The district says it will also continue other mitigation measures, including offering COVID testing, using improved air filtration systems and promoting vaccinations.

San Diego Unified’s student vaccine mandate was originally adopted in September of last year and would have required students 16 and older to be fully vaccinated by last December. But the mandate was struck down by a judge in late December who said that school districts are not allowed to implement their own vaccine mandates.

San Diego Unified appealed that ruling, and the court allowed the district to continue with its mandate while the appeal is pending. Still, in February the district postponed implementation of the mandate to the 2022-2023 school year because of logistical difficulties in implementing a mandate mid-year.

Under that previous plan, the district would have implemented the mandate for students 16 and older starting June 21 of this year for summer school students, July 30 for students participating in fall extracurriculars and Aug. 29 for all other students.

California had planned to require the COVID vaccine for students age 12 and up by July 2022, but the mandate was contingent on the Food and Drug Administration fully approving the COVID vaccine for children 12 and up, which hasn’t happened yet. The vaccine currently has emergency use authorization for children ages 5-15.

Sharon McKeeman, founder of the organization Let Them Breathe, which sued San Diego Unified over its student vaccine mandate, said Tuesday’s delay of the mandate is “a step in the right direction.”

“It’s unfortunate that it takes this legal pressure and action to make San Diego Unified do the right thing, but at least they’re getting to that point,” said McKeeman, who added that Let Them Breathe sent a settlement demand to San Diego Unified two weeks ago.

McKeeman argued that the fact the district has been able to keep students safe at in-person school this year without a vaccine mandate proves it doesn’t need one. She also noted that if the mandate was implemented this year, it would have only applied to a fraction of San Diego Unified students and most students would have been allowed to remain unvaccinated.

“These mandates are not necessary for students at this point,” McKeeman said.

Paul Jonna, the attorney representing a student plaintiff in a different lawsuit that objects to San Diego Unified’s vaccine mandate because it does not allow students religious exemptions, said he believes his client’s legal efforts pressured the district to postpone the mandate.

Jonna said in a statement that San Diego Unified “has no legal or factual way to justify imposing a mandate that offers no exemptions for students with sincere religious objections,” considering that the district has acknowledged that COVID vaccines are not as effective anymore.

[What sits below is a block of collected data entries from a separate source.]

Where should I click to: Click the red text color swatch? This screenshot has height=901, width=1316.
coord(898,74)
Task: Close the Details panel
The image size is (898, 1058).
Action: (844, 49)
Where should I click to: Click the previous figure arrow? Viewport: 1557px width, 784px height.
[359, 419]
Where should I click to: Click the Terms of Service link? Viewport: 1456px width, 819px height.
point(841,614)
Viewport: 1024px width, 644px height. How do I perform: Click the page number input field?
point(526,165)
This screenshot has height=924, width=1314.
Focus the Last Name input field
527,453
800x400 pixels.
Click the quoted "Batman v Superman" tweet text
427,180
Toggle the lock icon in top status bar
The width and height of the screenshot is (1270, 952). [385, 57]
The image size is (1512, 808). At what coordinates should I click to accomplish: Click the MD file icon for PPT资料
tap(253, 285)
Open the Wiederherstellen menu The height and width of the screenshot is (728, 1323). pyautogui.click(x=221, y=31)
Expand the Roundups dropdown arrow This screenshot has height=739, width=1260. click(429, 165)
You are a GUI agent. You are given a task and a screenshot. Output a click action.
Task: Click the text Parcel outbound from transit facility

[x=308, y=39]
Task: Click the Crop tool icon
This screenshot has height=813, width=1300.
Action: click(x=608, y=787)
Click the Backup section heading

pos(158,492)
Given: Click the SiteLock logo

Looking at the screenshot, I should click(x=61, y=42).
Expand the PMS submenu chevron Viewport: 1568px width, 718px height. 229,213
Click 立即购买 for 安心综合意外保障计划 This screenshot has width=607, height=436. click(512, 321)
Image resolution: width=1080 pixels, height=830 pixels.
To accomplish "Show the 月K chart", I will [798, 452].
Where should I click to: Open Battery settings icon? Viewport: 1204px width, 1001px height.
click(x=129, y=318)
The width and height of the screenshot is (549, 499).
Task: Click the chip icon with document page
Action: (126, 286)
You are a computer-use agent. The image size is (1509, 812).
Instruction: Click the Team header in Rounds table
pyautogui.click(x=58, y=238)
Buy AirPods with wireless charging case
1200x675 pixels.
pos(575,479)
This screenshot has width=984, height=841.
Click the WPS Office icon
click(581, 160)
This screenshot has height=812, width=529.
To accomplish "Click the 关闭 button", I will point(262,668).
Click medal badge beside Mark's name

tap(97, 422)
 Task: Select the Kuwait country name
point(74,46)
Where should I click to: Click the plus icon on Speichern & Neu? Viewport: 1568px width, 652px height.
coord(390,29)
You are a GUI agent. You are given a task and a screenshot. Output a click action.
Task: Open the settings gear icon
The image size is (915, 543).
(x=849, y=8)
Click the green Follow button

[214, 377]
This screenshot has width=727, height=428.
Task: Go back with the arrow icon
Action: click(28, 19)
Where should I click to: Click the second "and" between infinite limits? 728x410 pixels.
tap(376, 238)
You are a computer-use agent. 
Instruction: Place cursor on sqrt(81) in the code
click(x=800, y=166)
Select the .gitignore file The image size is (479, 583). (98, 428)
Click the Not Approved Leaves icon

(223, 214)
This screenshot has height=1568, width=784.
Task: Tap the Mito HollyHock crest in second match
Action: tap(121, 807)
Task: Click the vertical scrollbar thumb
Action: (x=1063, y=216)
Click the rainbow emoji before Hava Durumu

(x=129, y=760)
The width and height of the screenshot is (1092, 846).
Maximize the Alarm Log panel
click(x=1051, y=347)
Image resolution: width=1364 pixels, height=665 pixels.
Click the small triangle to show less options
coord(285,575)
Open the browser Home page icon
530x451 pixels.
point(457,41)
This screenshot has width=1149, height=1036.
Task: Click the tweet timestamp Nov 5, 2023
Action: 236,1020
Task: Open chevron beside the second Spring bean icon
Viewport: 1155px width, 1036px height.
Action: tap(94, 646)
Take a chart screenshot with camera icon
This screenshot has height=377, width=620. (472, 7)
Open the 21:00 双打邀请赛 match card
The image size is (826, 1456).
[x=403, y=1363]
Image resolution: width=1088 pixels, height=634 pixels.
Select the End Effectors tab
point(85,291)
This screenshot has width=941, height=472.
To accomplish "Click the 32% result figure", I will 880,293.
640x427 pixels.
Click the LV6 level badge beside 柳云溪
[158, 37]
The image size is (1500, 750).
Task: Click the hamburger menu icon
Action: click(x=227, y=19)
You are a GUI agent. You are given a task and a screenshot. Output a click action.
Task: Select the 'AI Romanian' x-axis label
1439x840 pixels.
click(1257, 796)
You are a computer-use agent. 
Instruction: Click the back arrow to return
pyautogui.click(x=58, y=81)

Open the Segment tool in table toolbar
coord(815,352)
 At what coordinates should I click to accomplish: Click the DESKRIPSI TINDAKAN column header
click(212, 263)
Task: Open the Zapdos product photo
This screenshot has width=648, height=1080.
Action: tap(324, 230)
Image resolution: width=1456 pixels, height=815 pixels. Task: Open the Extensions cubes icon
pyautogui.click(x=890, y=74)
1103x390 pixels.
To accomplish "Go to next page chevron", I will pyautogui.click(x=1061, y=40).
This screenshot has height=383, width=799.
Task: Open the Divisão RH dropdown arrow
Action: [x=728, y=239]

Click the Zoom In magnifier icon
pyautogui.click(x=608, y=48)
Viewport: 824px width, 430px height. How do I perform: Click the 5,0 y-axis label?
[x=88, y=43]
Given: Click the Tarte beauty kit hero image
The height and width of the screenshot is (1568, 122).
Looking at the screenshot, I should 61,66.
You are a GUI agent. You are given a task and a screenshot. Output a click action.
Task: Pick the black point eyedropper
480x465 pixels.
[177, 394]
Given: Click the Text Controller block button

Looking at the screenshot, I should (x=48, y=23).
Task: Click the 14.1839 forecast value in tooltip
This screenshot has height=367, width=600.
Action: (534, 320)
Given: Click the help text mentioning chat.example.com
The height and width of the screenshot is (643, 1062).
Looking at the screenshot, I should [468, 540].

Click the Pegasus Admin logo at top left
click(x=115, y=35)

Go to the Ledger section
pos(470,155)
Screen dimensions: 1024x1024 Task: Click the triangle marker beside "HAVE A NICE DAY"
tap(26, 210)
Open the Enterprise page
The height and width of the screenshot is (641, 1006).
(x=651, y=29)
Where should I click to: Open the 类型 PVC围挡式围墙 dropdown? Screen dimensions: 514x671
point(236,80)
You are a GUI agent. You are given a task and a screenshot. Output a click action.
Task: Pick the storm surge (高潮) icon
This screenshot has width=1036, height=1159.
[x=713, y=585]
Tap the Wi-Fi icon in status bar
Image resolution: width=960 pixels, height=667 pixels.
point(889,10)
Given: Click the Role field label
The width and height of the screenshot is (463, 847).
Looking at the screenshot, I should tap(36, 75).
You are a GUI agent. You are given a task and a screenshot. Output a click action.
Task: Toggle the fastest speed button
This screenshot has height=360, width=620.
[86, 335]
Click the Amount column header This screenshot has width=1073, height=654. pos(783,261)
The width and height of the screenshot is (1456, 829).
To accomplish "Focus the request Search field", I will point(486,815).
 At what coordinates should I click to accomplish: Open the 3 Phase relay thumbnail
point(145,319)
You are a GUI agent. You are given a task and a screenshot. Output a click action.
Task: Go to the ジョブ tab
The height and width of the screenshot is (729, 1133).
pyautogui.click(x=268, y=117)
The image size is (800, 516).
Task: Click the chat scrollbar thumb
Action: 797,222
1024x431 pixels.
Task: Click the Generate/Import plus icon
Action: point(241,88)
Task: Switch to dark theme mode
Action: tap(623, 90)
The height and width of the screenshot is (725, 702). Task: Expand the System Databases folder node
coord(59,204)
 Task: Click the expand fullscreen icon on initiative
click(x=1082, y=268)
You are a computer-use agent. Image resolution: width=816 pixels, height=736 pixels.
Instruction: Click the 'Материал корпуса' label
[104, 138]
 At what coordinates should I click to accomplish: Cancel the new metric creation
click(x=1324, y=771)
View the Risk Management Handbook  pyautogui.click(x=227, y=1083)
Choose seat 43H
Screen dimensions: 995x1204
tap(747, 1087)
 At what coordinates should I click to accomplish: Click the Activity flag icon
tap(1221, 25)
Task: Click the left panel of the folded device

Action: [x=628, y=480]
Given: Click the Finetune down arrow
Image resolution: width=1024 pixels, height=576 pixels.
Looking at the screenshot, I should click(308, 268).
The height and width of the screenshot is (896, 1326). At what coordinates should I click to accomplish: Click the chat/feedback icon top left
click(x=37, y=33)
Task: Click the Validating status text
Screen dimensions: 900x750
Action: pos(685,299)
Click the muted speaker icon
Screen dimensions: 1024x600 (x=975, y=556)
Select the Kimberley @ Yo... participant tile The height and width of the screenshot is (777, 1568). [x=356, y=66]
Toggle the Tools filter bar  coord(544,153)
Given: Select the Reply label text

Regarding the district’s mask trigger rules, McKeeman said she thinks it is “unacceptable” to force masking. She said children need normalcy and need to be able to interact with teachers and peers without forced masking.

“Families are not going to stand for their students’ smiles being covered,” McKeeman said.

San Diego Unified held onto its indoor school mask mandate longer than the state. The district kept its mask mandate until April 4, after spring break, while the state lifted its school mask mandate after March 11.